Vs Code Workspace File

  • Timeline: This is where you’ll do most of your actual editing. You create sequences (Adobe’s term for edited video segments or entire projects) in the Timeline. One strength of sequences is that you can nest them—place sequences in other sequences. In this way, you can break up a production into manageable chunks.
  • Tracks:You can layer—or composite—video clips, images, graphics, and titles in an unlimited number of tracks. Video clips in higher-numbered tracks cover whatever is directly below them on the Timeline. Therefore, you need to give clips in higher-numbered tracks some kind of transparency or reduce their size if you want to let clips in lower tracks show through. We’ll cover compositing in several upcoming lessons.
  • Monitors: You use the Source Monitor (on the left) to view and trim raw clips (your original footage). To place a clip in the Source Monitor, double-click it in the Project panel. The Program Monitor (on the right) is for viewing your project in progress.
  • Single- or dual-monitor view:Some editors prefer working with only one monitor screen. The lessons throughout this book reflect a two-monitor workflow. You can change to a single-monitor view if you choose. Click the Close button on the Source tab to close that monitor. In the main menu, choose Window > Source Monitor to open it again.
  • Project panel: This is where you place links to your project’s assets: video clips, audio files, graphics, still images, and sequences. You can use bins—or folders—to organize your assets.
  • Media Browser: This is where you can browse your file system to quickly locate a file to examine or import. We will show how to use the Media Browser in future lessons to locate and import video, stills, and audio assets.

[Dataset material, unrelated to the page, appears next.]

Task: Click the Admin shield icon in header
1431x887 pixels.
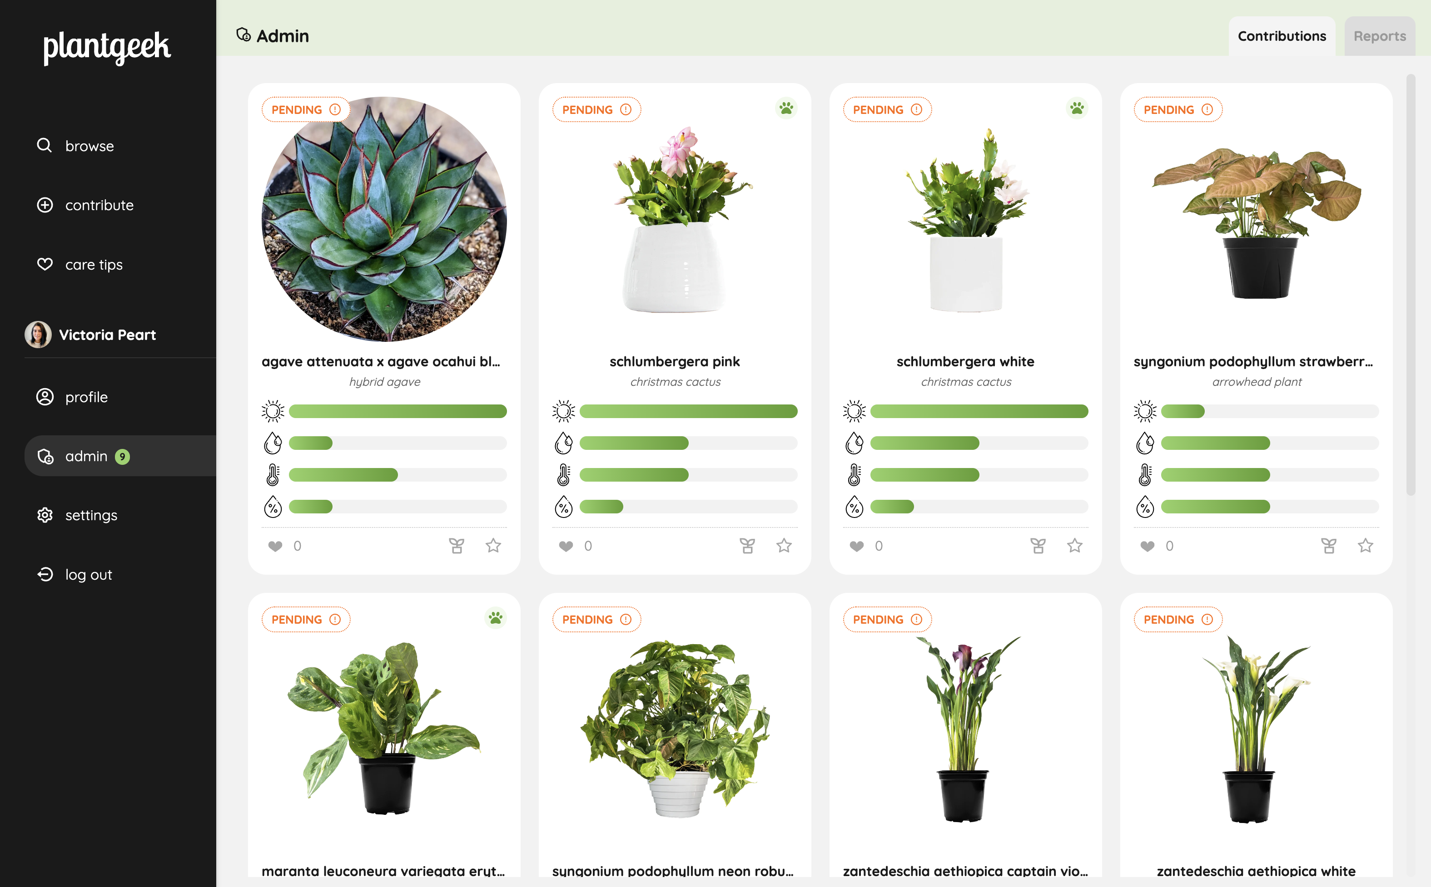Action: point(243,35)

  • Effects panel: Click the Effects tab (docked, by default, with the History and Info tabs) to open the Effects panel (shown here). Effects are organized as Presets, Audio Effects, Audio Transitions, Video Effects, and Video Transitions. If you open the various effects bins, you’ll note that they include numerous audio effects to spice up your sound; two audio crossfade transitions; video scene transitions, such as dissolves and wipes; and many video effects to alter the appearance of your clips.

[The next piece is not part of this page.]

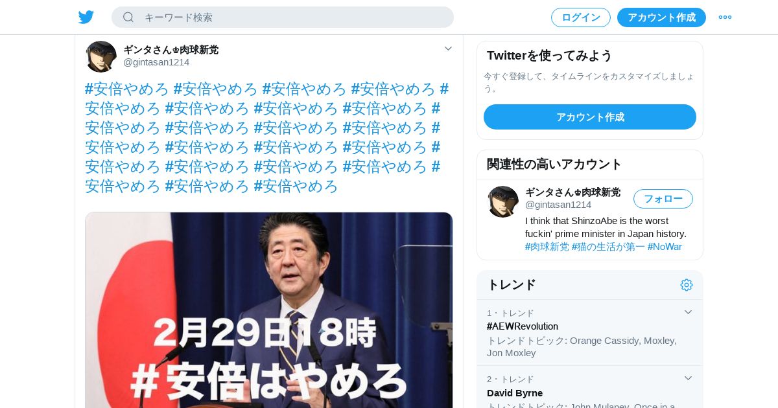Open the #肉球新党 hashtag link
The height and width of the screenshot is (408, 778).
[x=547, y=247]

  • Audio Mixer: Click the Audio Mixer tab to the right of the Effect Controls tab to open the Audio Mixer. This interface looks a lot like audio production studio hardware, with its volume sliders and panning knobs—one set of controls for each audio track in the Timeline, plus a master track.
  • Effect Controls panel: Click the Effect Controls tab, and then click any clip in the Timeline to display that clip’s effect parameters in the Effect Controls panel. This will give you a small taste of many lessons to come. Three video effects are always present for every video, still, or graphic: Motion, Opacity, and Time Remapping. Each effect parameter (in the case of Motion: Position, Scale height and width, Rotation, and Anchor Point) is adjustable over time using keyframes. The Effect Controls panel is an immensely powerful tool that gives you incredible creative latitude. It comes up in many of this book’s lessons.
  • Tools panel: Each icon in this panel represents a tool that performs a specific function, typically a type of edit. The Selection tool is context-sensitive, which means it changes appearance to indicate the function that matches the circumstances.
  • Info panel: Click the Info tab to the left of the Effects tab. The Info panel that appears presents a data snapshot of any asset you’ve selected in the Project panel or any clip or transition selected in a sequence.
  • History panel: Click the History tab to the right of the Effects tab to open the History panel. This panel tracks up to 32 steps you take in your video production and lets you back up if you don’t like your latest efforts. When you back up to a previous condition, all steps that came after that point are also undone. In other words, you cannot extract a single misstep buried within the current list.